What's in it for us?

“What’s in it for me?” is unidirectional. It exclusively spotlights your wants and needs without considering what drives the people and organizations you work with. It implies that only your incentives are relevant — though this is seldom true. 

“What’s in it for us?” is multidirectional. It spotlights everyone’s wants and needs and makes it possible to look for mutual incentives. It acknowledges that everyone’s incentives must be acknowledged in order for there to be a good partnership. 

Misaligned incentives is a major risk in any operation. If you want to be able to manage them, you first need to ask: “what’s in it for us?”

The more overlap you can point to, the more fruitful the partnership will be. 
Great framing.

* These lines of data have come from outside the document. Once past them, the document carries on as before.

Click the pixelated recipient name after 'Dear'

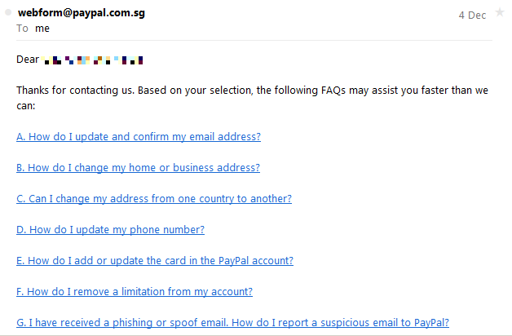[94, 60]
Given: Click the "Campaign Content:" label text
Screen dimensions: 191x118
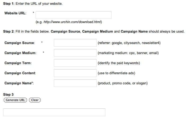Looking at the screenshot, I should [x=20, y=73].
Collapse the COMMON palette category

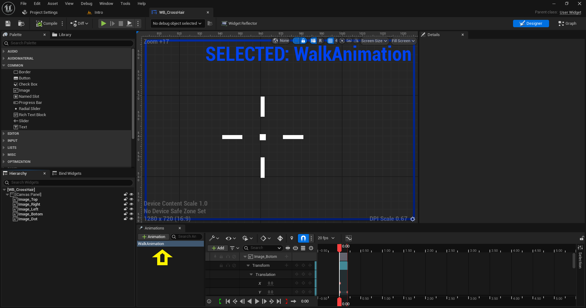[4, 65]
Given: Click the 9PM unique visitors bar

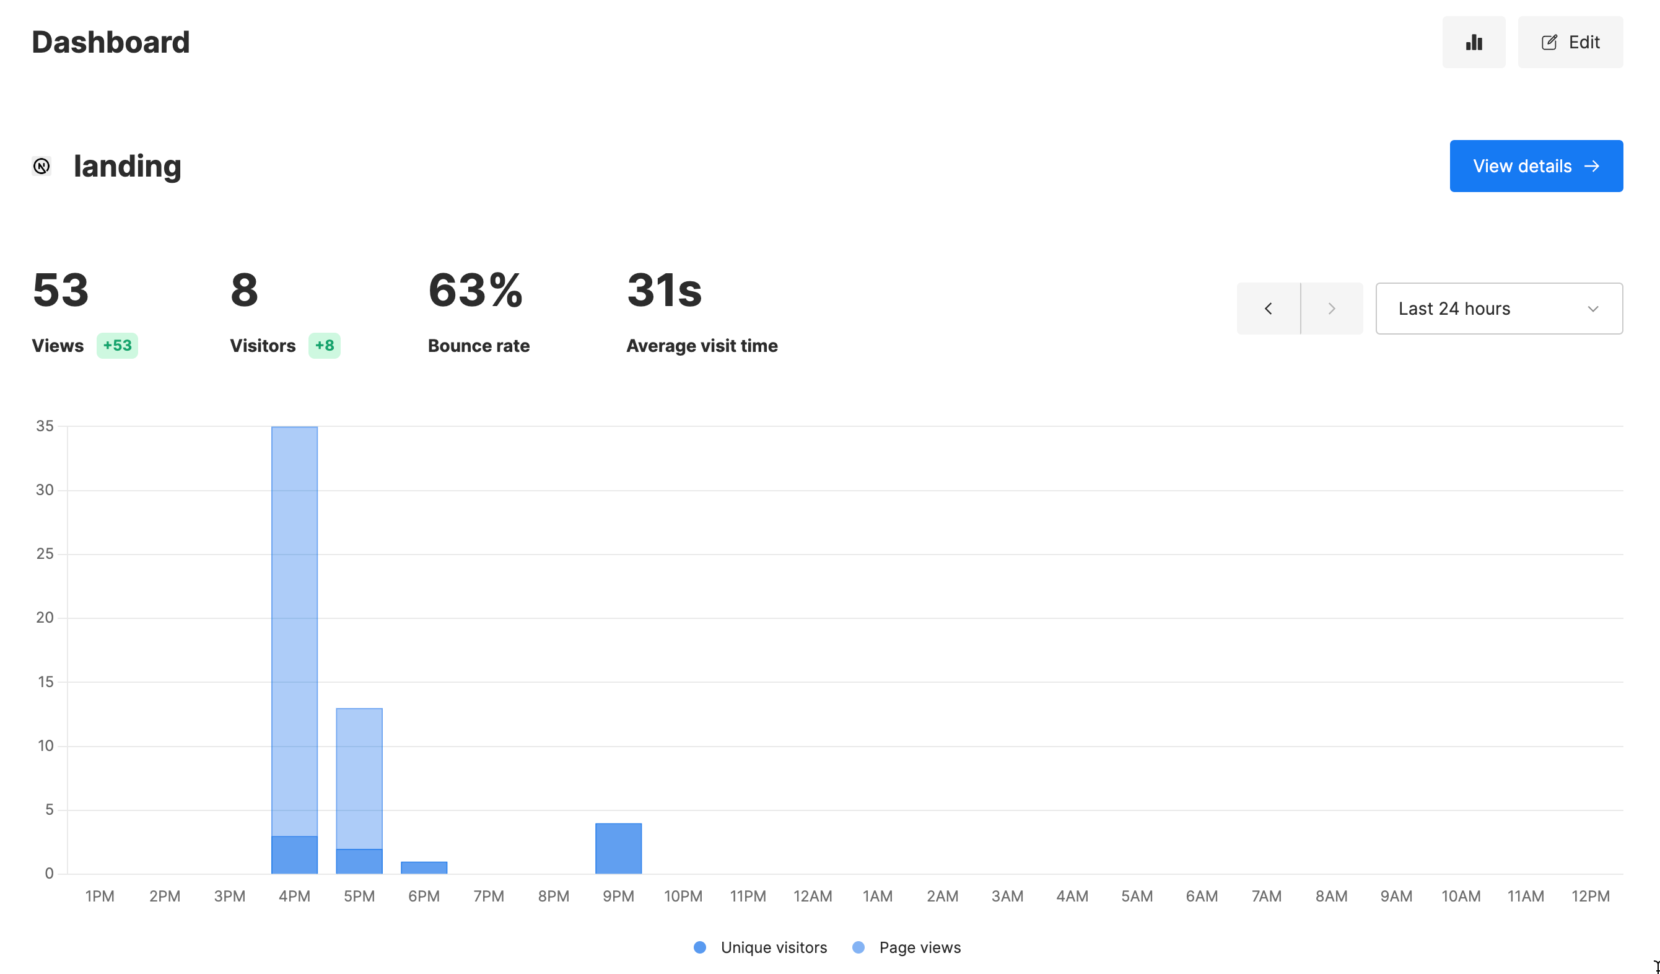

I think we often go too much into either direction.

Either we try to blindly please the other person without acknowledging how it's affecting us -- sometimes negatively.

Or we narcissistically obsess over what gain we might yield out of the other. 

This way of framing "what's in it for us" is a great frame.
2021-08-19 00:27:41
You make a good point -- I didn't think of the flip side where we exclusively thinking about serving others. 

As a people-pleaser myself this is something that I struggle with. 

This was definitely an important thing to write about -- I took a handful of business classes during college and they all indoctrinated me into the what's-in-it-for-me (WIIFM) mindset.